Sachsens Innenminister Armin Schuster (CDU) und der Präsident des Landesamtes für Verfassungsschutz (LfV), Dirk-Martin Christian, haben am Mittwoch in Dresden den Verfassungsschutzbericht für das Jahr 2025 vorgestellt.

Der Bericht weist in nahezu allen Phänomenbereichen Bewegung aus: Das rechtsextremistische Personenpotenzial stieg auf rund 6.550 Personen, die Zahl linksextremistischer Gewalttaten kletterte um 47 Prozent, und russische sowie chinesische Nachrichtendienste intensivierten ihre Aktivitäten gegen Wirtschaft, Wissenschaft und kritische Infrastruktur.

Schuster führte die Entwicklung in allen Bereichen auch auf internationale Konflikte zurück.
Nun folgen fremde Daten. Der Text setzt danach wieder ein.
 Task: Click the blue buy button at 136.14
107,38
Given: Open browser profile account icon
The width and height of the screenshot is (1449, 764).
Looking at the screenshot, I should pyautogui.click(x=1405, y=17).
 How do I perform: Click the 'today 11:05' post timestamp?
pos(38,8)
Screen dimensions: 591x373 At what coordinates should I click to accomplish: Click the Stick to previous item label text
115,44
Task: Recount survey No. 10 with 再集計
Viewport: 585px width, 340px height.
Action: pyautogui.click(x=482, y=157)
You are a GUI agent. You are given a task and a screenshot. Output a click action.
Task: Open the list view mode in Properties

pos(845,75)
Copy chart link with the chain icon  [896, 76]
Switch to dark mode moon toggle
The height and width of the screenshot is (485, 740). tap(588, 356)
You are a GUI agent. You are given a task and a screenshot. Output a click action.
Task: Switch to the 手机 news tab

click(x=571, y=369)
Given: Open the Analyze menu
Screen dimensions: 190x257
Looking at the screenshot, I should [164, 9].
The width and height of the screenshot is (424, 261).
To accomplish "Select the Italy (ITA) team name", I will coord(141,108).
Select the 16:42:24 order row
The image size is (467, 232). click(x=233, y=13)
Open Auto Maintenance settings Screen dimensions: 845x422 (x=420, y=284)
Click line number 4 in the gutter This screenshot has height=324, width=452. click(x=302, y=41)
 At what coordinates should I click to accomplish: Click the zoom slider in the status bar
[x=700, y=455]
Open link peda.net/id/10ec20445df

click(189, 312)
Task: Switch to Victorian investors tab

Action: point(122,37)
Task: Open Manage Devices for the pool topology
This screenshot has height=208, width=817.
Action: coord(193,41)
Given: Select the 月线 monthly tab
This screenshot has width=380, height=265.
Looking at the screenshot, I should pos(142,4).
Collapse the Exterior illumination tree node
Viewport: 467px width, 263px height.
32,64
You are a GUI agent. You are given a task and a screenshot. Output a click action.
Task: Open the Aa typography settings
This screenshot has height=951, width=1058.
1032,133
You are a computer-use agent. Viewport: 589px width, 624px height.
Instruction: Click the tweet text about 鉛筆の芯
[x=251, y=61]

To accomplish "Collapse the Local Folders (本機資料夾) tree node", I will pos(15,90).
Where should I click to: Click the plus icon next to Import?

Migration präge die Agitation der Rechtsextremisten, der Nahostkonflikt verändere die linksextreme Szene, und die geopolitische Lage spiegele sich auf den „Radarschirmen“ der Sicherheitsbehörden wider.

Da rechtsextremistische Symbole immer häufiger auch auf Schulhöfen und in Klassenzimmern anzutreffen seien, schlägt der Innenminister die Erfassung von mutmaßlichen Rechtsextremisten bereits ab einem Alter von zwölf Jahren vor.